This song from Oliver the musical captures the expectations of the children enslaved in a Victorian workhouse. Consigned to a diet of gruel, glorious heavenly food can only be grasped in the imagination of their dreams.
So too the Israelites, brought up on the diet of religion dispensed dispassionately and manufactured by the Temple machine which Jesus cleared out in chapter 2. John the Baptist has started to whet the appetites of many Jews who start to think he may be the One. When things are going well and your name is becoming known it would be so easy to bask in the glory but here John understands the season. It is time for him to become less and Jesus to become greater and he’s glad.
That is a challenge for each of us if we are honest with ourselves. How much are we prepared to say yes to His will and lay down our wills, so He becomes greater?
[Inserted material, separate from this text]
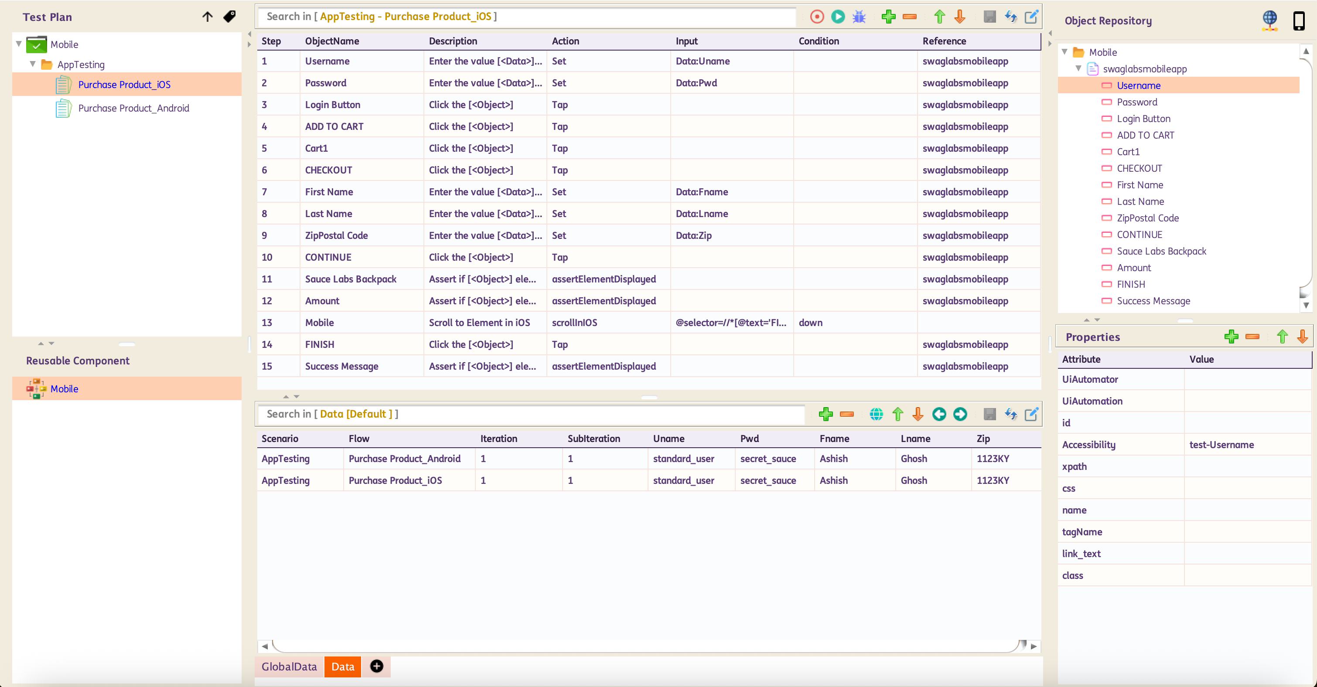The image size is (1317, 687).
Task: Open the globe icon in data toolbar
Action: coord(876,414)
As for Jesus, His diet is clear “My food is to do the will of Him who sent me and to finish His work” and strangely the disciples experience Jesus seemingly reading the wrong menu and neglecting appropriate Jewish etiquette. John 4:4 says “Now He had to go through Samaria” but the traditional route from Jerusalem to Galilee for a Jew (in his right mind) was to go round rather than through Samaria. After all, Jews and Samaritans despised each other and there would surely be no welcome on the two-day journey. But Jesus, who spent time with His Father in the early hours each day, knew His Father’s voice so He obeyed the call of heaven.
When reason or emotions shout, it is important to feed on and speak out the Word of God, that the voice of the flesh may decrease and the voice of the Lord may increase in shaping the direction of our lives.
And oh, what an encounter God had set up. In a seemingly insignificant place mentioned nowhere else in scripture, the One who has come from the highest heaven meets an outcast woman of an outcast people group, the lowest of the low you might say. Jesus ignores all the etiquette of the day, going out of His way, to reach this woman with a word from heaven.
Here, we see this woman completely transformed by her encounter with Jesus, and so much so that she is no longer ashamed to talk about her life openly. No longer avoiding people by going to the well at the hottest part of the day when all was quiet to avoid the gossip, she goes running to her village to tell them about this much bigger story, the Messiah has come! Many believe her words and many more believe His words as they receive Him into their village … Jesus reaping where the Father has sown and like Father, like Son they share great joy as these outcasts accept Jesus as Messiah (Saviour) and trust in Him.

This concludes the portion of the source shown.